Peel and finely dice the shallot. Cut the cherry tomatoes in half. Wash and spin the salad leaves in a salad spinner.
For the aioli: peel and mince the garlic. Place the egg yolk, garlic, lemon juice and salt in a bowl. Whisk together and then start adding the olive oil a little at a time. Keep whisking until all of the olive oil has been incorporated. Check the seasoning and add more lemon juice and garlic if required.
Crush the potatoes with a fork and mix through the aioli. Check the seasoning and adjust if necessary.
Season the tuna steaks with salt and pepper and brush with olive oil.
Heat a griddle pan until hot and then cook the tuna for 2 minutes on each side.
Mix together the juice of 1 lemon and 75ml olive oil.

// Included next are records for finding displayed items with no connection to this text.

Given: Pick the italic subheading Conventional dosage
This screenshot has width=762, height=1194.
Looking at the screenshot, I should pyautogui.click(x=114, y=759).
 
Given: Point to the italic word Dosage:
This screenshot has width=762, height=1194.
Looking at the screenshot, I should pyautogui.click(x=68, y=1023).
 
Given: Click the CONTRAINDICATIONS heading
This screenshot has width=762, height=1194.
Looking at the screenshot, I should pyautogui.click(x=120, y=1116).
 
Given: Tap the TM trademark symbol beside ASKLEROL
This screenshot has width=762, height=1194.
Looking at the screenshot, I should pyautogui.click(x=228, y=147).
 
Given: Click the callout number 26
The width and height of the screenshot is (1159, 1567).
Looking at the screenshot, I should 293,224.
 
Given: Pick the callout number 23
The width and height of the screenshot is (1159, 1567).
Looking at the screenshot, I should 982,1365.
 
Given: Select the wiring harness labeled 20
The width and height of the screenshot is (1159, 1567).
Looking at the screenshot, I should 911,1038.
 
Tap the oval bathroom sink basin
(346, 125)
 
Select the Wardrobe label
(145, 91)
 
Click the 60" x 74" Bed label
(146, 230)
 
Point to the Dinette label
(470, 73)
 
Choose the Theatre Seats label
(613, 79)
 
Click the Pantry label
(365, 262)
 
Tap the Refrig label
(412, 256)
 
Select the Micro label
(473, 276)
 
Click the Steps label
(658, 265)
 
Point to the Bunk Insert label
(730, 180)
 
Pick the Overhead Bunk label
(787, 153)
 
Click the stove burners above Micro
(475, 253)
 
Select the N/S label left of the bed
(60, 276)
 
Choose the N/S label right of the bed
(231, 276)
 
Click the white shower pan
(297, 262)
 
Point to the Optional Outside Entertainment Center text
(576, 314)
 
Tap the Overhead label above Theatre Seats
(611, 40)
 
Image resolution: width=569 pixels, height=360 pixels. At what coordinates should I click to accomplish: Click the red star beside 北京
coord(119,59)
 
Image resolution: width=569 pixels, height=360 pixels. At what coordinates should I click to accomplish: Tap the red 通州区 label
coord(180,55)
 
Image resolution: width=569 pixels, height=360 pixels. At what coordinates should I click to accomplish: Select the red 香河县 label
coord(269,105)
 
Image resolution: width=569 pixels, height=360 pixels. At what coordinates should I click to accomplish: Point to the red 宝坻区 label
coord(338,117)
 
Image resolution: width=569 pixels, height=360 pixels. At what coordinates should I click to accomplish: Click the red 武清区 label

Season with salt and pepper.
Toss the salad leaves, tomatoes and shallot through the lemon juice and olive oil dressing.
Smear a spoonful of tapenade on to the tuna steak.
To serve: fill a stainless steel serving ring with the crushed potatoes. Place a tuna steak on top and finish with a handful of salad leaves.
«The tuna steaks should be pink in the middle - be careful not to overcook.»